Max Highstein gets around. A multi-instrumentalist, composer, and recording artist who takes us into jazz, rock, and classical music forms. He has the remarkable pairing of great melodies and fabulous arrangements.
Highstein has just released his latest album, Tiptoes, in which he displays his agility between soprano, Alto, and tenor saxophones along with the clarinet, piano, organ, and fretless bass. He easily maneuvers between power and warm expression.
With Highstein are Ed Willett on cello, Jeff Pevar on guitar, John Yoakum on flute, and Mark Clark on drums, Udu, Congas, and more. All 11 songs on the album are written by Highstein himself and those songs are impressive.
The album opens with the title track, Tiptoes. Immediately, the fretless bass is heard along with the flute and organ and percussion. The clarinet is catchy and the whole tune is lively and intriguing. A fine start to all that is to follow.
The Listener picks up the tempo and Highstein’s saxes are in high gear and, again, the melody is spot-on. The organ gets centerstage for Meanwhile, In the Back Seat and Pevar’s guitar is straight-up smoking. But you’ve got to love the way Highstein works the sax. I’ll say it again, the melodies are just so cool.
That’s the Spot and All Bounced Up make for interesting rhythms and gliding sax work. But whatever instrument Highstein touches turns to gold. Willett adds a great cello on That’s the Spot but oh, that soprano sax.

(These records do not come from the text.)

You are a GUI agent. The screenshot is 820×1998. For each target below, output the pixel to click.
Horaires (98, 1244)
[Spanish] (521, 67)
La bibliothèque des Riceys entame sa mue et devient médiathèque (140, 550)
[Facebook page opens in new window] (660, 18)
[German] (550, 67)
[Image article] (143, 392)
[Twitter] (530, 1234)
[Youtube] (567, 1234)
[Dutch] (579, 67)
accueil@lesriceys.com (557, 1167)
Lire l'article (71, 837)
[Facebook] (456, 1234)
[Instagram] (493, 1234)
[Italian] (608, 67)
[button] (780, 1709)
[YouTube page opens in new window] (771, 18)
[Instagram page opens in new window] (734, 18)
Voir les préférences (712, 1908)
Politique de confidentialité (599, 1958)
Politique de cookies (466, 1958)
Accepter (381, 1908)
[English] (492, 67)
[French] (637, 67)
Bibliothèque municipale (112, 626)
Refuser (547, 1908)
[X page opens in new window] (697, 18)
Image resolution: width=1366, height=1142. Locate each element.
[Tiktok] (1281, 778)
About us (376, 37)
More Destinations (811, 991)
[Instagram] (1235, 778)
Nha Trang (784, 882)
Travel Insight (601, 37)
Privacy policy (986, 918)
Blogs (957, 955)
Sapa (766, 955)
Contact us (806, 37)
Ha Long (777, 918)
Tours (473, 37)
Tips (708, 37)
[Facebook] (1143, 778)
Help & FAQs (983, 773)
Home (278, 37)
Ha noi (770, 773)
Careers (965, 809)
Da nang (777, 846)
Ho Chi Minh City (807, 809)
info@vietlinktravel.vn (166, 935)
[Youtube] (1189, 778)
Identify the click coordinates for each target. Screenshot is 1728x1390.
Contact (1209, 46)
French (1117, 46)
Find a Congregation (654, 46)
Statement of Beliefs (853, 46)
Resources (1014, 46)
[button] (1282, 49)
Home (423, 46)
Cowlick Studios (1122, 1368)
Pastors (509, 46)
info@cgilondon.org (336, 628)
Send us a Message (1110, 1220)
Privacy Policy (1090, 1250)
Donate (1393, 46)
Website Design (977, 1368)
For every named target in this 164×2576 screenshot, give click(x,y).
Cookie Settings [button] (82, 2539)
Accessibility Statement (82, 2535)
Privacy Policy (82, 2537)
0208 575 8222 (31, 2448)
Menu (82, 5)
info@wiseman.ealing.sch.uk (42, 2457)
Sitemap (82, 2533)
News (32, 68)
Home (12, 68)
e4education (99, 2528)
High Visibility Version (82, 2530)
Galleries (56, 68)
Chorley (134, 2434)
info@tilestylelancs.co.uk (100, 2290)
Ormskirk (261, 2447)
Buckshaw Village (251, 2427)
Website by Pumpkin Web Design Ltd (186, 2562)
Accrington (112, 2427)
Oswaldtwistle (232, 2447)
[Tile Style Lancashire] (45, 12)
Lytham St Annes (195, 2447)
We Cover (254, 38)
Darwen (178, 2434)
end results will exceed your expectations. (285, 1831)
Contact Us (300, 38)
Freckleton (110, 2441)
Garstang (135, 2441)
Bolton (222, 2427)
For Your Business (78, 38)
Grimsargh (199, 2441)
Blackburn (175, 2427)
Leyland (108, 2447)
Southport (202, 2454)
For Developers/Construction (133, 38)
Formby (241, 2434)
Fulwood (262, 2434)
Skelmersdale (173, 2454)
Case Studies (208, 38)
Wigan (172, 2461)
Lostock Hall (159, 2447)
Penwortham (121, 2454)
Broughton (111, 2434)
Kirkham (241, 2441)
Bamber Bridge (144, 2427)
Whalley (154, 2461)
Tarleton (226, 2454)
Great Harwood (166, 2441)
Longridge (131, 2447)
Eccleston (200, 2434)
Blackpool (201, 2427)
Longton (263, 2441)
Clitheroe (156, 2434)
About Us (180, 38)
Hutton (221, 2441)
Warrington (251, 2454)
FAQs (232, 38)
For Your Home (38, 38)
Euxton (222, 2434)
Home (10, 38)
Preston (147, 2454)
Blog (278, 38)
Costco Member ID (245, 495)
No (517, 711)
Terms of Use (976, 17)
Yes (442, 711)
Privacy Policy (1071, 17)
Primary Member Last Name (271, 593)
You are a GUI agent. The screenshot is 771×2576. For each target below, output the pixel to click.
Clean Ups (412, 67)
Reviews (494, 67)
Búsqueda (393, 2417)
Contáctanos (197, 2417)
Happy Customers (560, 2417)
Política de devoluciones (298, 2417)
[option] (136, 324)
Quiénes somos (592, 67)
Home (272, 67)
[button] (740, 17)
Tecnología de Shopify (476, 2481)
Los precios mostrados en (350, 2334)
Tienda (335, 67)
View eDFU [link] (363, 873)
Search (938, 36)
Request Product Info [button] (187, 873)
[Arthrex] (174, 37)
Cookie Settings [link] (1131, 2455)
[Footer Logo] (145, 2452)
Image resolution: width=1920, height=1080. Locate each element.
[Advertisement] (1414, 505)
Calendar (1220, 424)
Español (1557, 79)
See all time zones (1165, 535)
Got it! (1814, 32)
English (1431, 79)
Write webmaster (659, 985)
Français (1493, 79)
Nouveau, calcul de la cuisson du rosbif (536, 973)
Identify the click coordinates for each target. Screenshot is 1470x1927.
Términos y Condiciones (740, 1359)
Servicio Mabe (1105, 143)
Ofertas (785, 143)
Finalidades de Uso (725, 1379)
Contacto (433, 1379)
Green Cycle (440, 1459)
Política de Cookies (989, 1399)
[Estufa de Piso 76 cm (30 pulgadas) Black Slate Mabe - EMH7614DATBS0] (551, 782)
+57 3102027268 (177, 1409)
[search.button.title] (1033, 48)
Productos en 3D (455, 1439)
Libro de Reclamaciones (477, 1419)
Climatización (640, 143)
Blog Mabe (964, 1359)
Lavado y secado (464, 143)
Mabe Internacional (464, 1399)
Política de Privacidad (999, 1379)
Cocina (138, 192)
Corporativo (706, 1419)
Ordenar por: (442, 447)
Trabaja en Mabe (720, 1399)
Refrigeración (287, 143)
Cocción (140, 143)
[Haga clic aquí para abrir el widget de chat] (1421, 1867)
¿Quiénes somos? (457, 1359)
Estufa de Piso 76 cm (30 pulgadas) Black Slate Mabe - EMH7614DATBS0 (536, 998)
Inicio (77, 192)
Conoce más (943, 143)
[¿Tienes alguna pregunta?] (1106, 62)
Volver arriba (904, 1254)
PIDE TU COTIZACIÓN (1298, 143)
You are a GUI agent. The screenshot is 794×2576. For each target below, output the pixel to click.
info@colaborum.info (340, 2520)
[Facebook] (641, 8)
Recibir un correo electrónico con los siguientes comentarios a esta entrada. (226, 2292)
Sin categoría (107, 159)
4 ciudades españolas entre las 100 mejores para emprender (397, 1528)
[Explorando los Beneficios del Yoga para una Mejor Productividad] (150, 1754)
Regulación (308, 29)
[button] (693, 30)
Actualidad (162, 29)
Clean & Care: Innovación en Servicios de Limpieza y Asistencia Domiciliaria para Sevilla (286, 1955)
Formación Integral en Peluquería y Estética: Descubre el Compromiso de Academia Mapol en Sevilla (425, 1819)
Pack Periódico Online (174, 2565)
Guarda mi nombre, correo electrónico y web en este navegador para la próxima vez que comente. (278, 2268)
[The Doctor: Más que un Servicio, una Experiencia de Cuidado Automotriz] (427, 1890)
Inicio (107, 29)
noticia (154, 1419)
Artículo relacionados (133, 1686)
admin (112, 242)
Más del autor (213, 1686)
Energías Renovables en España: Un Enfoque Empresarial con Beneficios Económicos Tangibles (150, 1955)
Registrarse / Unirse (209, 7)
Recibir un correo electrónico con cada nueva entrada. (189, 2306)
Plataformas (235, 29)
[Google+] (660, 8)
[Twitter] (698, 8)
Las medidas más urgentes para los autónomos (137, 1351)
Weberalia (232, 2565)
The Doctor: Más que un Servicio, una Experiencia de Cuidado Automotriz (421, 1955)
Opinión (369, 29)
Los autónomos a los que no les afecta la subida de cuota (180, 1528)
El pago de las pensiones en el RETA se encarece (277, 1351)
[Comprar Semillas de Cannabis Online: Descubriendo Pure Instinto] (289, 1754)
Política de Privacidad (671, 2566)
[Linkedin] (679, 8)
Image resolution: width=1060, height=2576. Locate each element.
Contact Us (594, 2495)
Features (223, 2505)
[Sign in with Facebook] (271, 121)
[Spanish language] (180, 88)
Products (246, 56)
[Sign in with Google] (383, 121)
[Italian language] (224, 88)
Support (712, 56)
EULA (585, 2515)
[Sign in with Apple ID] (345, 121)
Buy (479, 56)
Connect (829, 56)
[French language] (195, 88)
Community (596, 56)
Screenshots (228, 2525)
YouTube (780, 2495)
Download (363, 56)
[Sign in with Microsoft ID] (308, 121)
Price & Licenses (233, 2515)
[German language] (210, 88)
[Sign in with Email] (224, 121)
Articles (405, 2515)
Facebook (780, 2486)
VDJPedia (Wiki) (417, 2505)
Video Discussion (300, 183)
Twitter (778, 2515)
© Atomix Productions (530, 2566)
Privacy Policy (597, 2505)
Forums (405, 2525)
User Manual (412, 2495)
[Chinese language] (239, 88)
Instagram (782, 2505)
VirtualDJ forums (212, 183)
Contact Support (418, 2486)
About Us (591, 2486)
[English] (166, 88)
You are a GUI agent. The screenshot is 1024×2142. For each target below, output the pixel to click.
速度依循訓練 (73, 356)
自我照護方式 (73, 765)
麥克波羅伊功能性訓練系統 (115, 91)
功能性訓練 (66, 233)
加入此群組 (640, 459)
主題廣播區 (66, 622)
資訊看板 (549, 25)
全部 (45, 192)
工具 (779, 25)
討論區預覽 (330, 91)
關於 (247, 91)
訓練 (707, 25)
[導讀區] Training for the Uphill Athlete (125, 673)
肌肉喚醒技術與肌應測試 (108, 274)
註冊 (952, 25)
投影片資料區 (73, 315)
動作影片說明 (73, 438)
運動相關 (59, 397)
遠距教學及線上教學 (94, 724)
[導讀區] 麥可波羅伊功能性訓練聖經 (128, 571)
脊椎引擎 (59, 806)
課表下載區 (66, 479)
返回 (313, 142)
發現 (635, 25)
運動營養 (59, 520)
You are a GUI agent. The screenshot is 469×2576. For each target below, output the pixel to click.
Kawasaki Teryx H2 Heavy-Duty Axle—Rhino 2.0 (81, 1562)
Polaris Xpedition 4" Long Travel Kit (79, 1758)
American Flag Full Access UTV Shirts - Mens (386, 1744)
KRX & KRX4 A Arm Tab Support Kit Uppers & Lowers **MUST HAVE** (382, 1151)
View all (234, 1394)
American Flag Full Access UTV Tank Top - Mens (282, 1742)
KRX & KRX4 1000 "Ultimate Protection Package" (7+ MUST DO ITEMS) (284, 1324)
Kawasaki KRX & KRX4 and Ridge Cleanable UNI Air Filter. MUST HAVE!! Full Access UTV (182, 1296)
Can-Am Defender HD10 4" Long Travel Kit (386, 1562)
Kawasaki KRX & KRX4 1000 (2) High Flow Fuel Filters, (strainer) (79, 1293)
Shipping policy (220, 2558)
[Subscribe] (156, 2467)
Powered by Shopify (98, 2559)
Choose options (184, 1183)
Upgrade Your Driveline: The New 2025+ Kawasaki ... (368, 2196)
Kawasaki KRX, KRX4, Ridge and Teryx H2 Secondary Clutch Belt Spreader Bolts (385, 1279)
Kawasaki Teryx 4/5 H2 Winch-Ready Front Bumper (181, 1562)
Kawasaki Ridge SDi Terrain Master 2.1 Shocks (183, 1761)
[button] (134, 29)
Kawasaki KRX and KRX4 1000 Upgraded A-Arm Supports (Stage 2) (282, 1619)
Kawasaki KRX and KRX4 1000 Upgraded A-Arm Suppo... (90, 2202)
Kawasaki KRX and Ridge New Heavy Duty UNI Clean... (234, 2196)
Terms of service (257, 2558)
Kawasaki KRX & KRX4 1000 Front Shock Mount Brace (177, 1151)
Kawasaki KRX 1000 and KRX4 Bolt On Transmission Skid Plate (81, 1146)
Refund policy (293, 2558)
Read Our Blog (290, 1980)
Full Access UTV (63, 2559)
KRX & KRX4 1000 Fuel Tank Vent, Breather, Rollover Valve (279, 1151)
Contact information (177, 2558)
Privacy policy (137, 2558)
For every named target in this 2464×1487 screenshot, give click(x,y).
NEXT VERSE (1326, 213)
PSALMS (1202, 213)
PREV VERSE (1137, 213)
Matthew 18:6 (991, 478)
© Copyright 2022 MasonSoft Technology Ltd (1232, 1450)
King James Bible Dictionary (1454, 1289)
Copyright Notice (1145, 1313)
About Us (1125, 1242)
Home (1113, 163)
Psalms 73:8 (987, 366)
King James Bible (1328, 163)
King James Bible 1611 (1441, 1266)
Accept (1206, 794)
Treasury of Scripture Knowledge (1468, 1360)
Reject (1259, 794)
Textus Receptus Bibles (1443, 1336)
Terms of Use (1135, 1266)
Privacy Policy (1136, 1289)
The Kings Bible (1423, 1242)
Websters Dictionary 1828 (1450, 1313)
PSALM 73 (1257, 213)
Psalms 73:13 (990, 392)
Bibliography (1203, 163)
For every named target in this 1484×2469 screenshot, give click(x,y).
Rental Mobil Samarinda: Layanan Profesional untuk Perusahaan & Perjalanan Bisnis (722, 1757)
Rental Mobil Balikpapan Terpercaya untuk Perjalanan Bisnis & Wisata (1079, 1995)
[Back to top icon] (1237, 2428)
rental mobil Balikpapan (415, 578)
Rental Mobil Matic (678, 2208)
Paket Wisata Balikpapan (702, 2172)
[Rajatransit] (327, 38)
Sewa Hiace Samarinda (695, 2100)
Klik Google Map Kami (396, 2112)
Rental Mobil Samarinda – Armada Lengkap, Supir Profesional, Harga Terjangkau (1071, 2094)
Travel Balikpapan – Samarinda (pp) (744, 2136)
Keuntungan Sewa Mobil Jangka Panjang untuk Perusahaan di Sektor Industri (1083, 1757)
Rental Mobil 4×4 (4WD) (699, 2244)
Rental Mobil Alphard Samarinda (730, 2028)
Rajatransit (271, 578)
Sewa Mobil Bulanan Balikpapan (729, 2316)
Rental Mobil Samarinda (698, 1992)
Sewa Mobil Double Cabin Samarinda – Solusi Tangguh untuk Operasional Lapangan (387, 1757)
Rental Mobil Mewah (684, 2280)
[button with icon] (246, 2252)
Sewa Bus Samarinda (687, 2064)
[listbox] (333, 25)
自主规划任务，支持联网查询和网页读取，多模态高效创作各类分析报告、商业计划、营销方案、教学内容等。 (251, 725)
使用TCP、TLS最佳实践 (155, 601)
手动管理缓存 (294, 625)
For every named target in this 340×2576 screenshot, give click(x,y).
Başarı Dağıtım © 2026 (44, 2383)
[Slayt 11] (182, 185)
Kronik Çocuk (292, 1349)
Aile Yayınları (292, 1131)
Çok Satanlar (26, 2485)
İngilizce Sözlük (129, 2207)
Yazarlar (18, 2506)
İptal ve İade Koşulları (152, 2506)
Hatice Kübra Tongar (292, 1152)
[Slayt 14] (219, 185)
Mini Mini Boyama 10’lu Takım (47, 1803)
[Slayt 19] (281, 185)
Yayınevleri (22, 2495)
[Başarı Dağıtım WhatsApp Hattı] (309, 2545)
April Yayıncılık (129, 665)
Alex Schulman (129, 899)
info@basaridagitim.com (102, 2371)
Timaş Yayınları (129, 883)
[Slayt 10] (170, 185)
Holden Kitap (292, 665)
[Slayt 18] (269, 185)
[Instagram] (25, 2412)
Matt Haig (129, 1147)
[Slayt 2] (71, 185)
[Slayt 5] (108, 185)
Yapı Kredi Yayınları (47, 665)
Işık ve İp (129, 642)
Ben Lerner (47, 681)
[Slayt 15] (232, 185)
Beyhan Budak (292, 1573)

Skycap Bevnap and The Reason to Be Happy are both infectious tunes that stick in your head. I went to get something to drink and the latter song was stuck in my head. The rhythm section on Brother’s Keeper is wonderful and the cello adds a mood that is splendid. Highstein’s piano is Vince Guaraldi cool.
The Weaver’s Tale is a beauty that moves along terrific lines between soprano sax, piano, and cello. This was maybe the song that stayed with me the longest. Toe Trucker is a bluesy tune with fine organ work and the hot tenor sax. The cello carries the melody for a bit before the Pevar guitar works it over. Then back to cello. The trades are absolutely righteous.
Path of the Heart wraps up the album and Rusty Crutcher adds his own alto and tenor saxes. The paired horns between Highstein and Crutcher are fantastic with an almost Spyro Gyra feel. And, for me, that’s a good thing. The piano is wonderful and Clark’s rhythm work is flawless. Pay attention to Pevar’s guitar.
Tiptoes is a brilliant display of Max Highstein’s dexterity on such various instruments and a tribute to his profound but accessible compositional skills and talents. The melodies never miss—not once. There isn’t a weak spot or a weak performance on the whole album. The players are well-suited to the tunes and the results are warm and satisfying.
This is an album to be heard and cherished over and over.